Der Brief meiner kleinen Sally gewährte mir die innigste Freude. Er war durchweg sehr deutlich geschrieben, und sie mußte wenigstens acht Tage dazu gebraucht und sich fast jedes Mal die Hände gewaschen haben. Satzzeichen waren nicht darin, ich habe aber einige hinzugefügt. Die Orthographie war verhältnißmäßig richtig, doch habe ich sie etwas nach der gegenwärtig herrschenden Methode verändert.
»Bitte, liebe gute Miß Clara, Mutter und ich lassen Sie mit respektvoller Liebe schönstens grüßen und hoffen, Sie nicht zu beleidigen indem Sie die Güte haben möchten, diesen kleinen Korb gütigst anzunehmen, mit dem Wunsche, daß es zehnmal so viel sein möge und daß Sie Alles ganz allein aufessen, liebe Miß. Das Schweinefleisch ist alles nach unserer eigenen Methode zurechtgemacht und ganz gesund, und wir haben kein Härchen darauf sitzen lassen, weil Sie das nicht gern haben, liebe Miß. Vielleicht haben Sie die schwarze Sau noch im Andenken, die immer den Schwanz nach der rechten Seite drehte, dieselbe, wissen Sie, Miß, welcher Tim den Ring durch die Schnauze zog, als ich meine erste Vorschrift abschrieb, und all' die anderen Kinder hinausliefen, das Meiste ist von derselbigten, Miß. Vater meint auch, daß er glaubt Sie bekämen in London nie Butter zu sehen, aber Beany Dawe sagt, das wäre nicht so, denn es würde dort sehr viele aus Thran und Bücklingen gemacht.

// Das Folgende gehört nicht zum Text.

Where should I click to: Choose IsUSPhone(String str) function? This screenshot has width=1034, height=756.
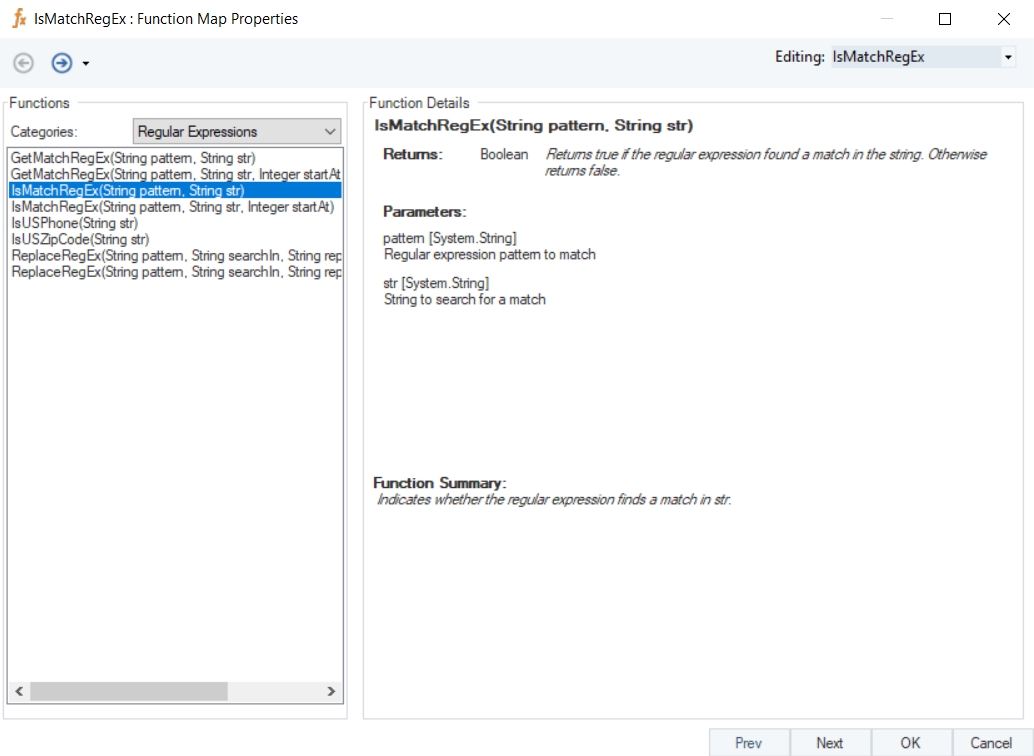click(74, 223)
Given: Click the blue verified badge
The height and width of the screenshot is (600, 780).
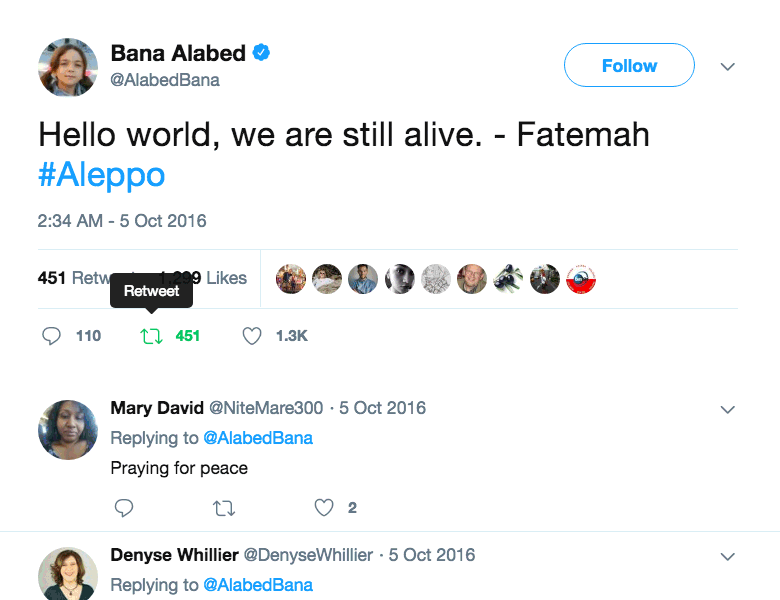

Liebe Miß, Tabby Badcock wollte letzten Sonntag über das Eis in der alten Sägegrube gehen, die geradeüber von dem Oberschuppen ist, da habe ich ihr gesagt es hält nicht, und da ist sie eingebrochen und wäre beinahe ertrunken, wenn nicht unser kleiner Jack über die Pfosten gekrochen wäre, daß sie sich an seinen Hacken festhalten konnte. Mutter sagt, Sie würden sich gefreut haben, wenn Sie gesehen hätten, was sie dafür von Tim gelöst hat, als er aus der Kirche nach Haus gekommen, daß sie ihr bestes Kleid so eingeschmutzt hatte.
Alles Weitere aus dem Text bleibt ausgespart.